This will happen to every single file added to the archive. While adding files with same names you need to be cautious
about it. Consider modifying our archive.a by:
$ echo "Aloha!" > ../file_c.o
$ ar -r archive.a ../file_c.o
This will overwrite our current file_c.o with one that says "Aloha!". This could be problematic, but it's
generally easy to avoid and there are additional options that allow to do some shenanigans with the archive. Refer to
your friendly manual or standard itself.
You probably won't need to extract files from the archive, simply because you put it together so that the linker uses
it and not yourself, usually in a variation of one of the following ways. All depending on what tool is used as linker
and if the archive is available to it through its search paths:
$ cc -l:archive.a main.o -o main
$ ld main.o archive.a -o main
Still, if you need to extract files, you can extract them from library in two ways. First one uses -x
option:
$ ar -x archive.a
This simply extracts all of the files from the archive directly into current directory. Keep in mind that the paths
are not remembered, only the basenames are. Using those basenames you can also extract selected files from the archive:
$ ar -x archive.a file_c.o
$ cat file_c.o
Aloha!
The other way of extracting is closer to cpio. By using -p option content of selected files or
the entire archive will be printed out to standard output:
$ ar -p archive.a file_c.o
Aloha!
Just note that if you specify multiple files to output, they will get concatenated.
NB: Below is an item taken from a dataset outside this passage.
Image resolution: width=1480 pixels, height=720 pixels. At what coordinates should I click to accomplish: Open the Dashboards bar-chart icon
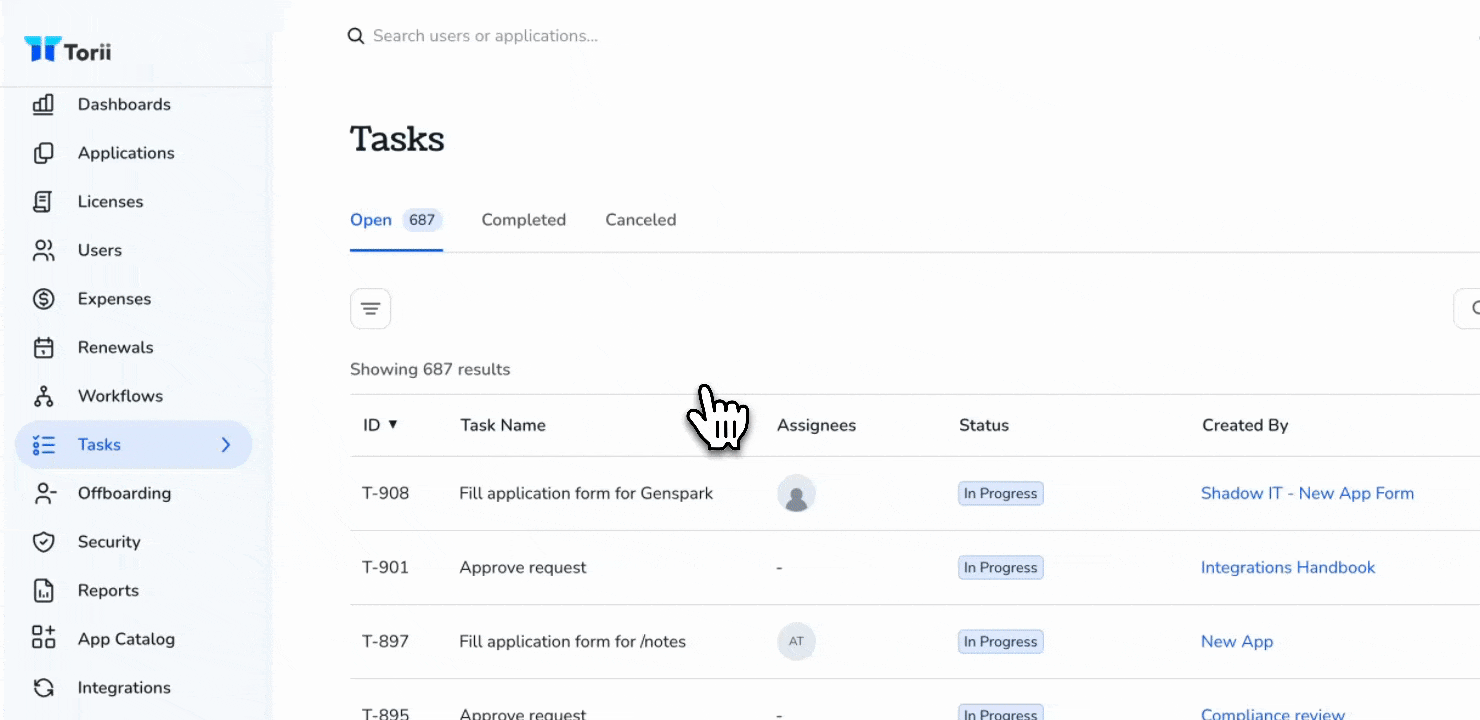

And that's about it regarding basic ar usage. Quite a few sources will probably recommend that you always run
-s option in every single operation you perform, in order to regenerate symbol table. However, that's not
required at all, ar should be able to deal with it without any input from the user. The only case in which it is
actually viable is after the archive was stripped. Otherwise, this suggestion is almost always useless.
If you are interested in precise management, then there are couple of options that will help i.a., -d
for removal, -u for restricted updates, or -p for unchecked appending. But again, in normal
usage, you probably won't need them as -r will deal with almost anything a Makefile will need.